2 minute read
New facility protects SKA-Low from unwanted interference
from Contact 16
BY SEBASTIAN NEUWEILER (SKAO)
Ever wondered how we ensure our telescopes will be protected from the electronic noise of the very systems that make them operational? In Australia, a state-of-the art facility has been completed that will help us test technology for radio frequency interference.
The SKA Observatory telescopes will be extremely sensitive instruments – designed to detect the faintest of radio signals from space. Owing to these sensitivities, all electrical equipment needs to be tested to ensure it doesn’t leak radio waves that would impede our ability to detect these faint signals.
SKA-Low RFI-EMC Engineer Paul Van Der Merwe said any technology that has the potential to interfere with the telescopes would need to be shielded in specially designed cases.
“The SKA-Low telescope requires unparalleled radio quietness,” he said. “Any technology used in proximity to the antennas must meet the strictest radio interference requirements.”
One of the best ways to make sure telescope systems and associated hardware are compliant is testing them in a reverberation chamber – a room with metallic walls that reflect sound – before they go to site.
EMITE OTA test systems, a high-tech company spun-out from the Technical University of Cartagena in Spain, together with Australian partner company Maser, recently manufactured and installed a reverberation chamber at the SKA-Low Engineering Operations Centre in Western Australia.
The reverberation chamber will be used to characterise the emissions from unshielded technology.
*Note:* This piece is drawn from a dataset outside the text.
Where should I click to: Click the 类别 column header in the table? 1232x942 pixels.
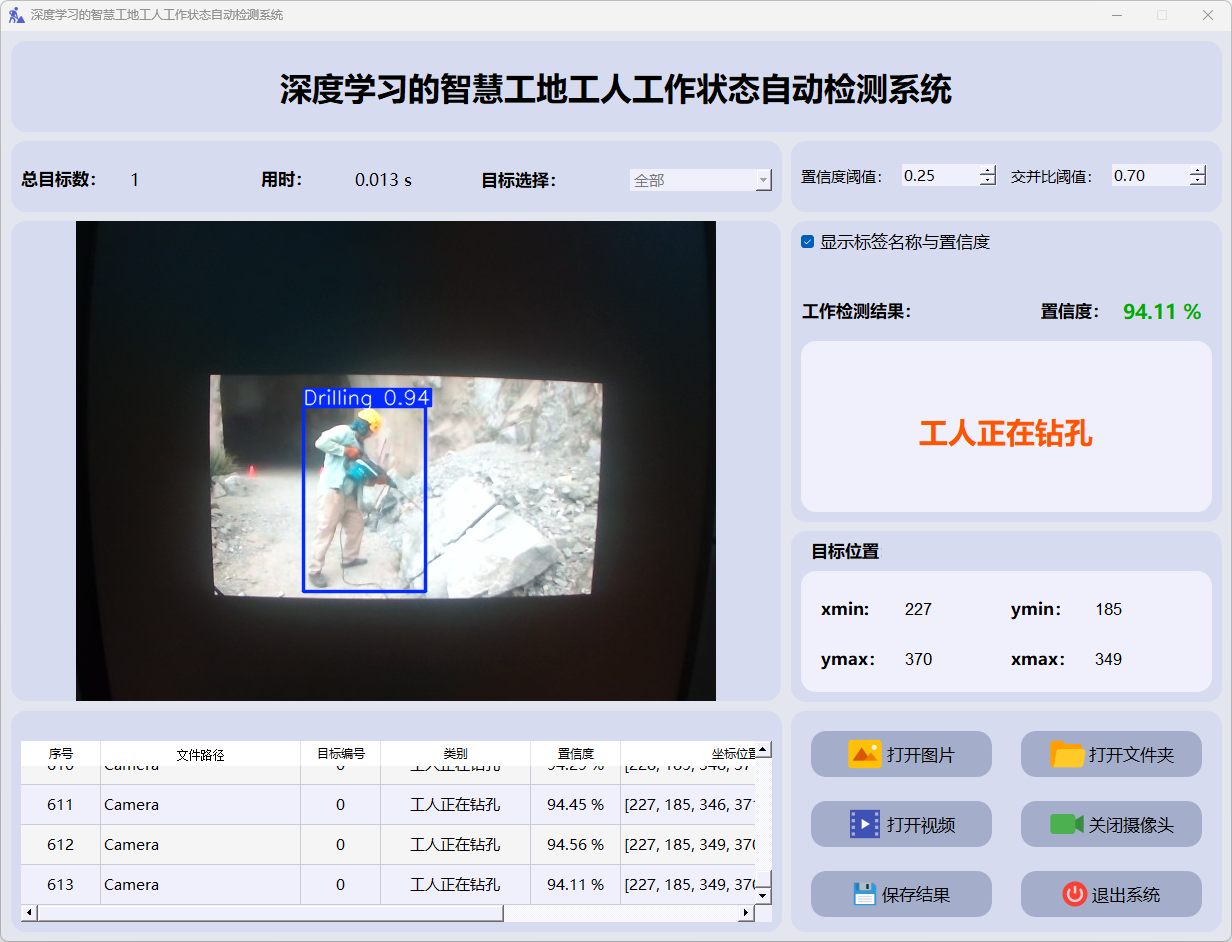click(455, 754)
This information can then be used to determine the shielding requirements for specific equipment.
So far the team have tested microwaves, radios and custom electronics to identify and prevent possible interference with the telescope, as well as testing the chamber itself for self interference.
EMITE CEO David Sanchez Hernandez said: “Our task is small, a link in the long chain of an extraordinarily complex and challenging project, but one we feel very proud of and acknowledge the confidence that the SKAO project showed in us from minute zero.”
The facility in Australia will be complemented by others elsewhere in the world, including the recently accredited RISE facility in Sweden. RISE has developed instrumentspecific processing software for testing electromagnetic emissions (EMC) from the extremely sensitive radio receivers and other electronic products for the telescopes.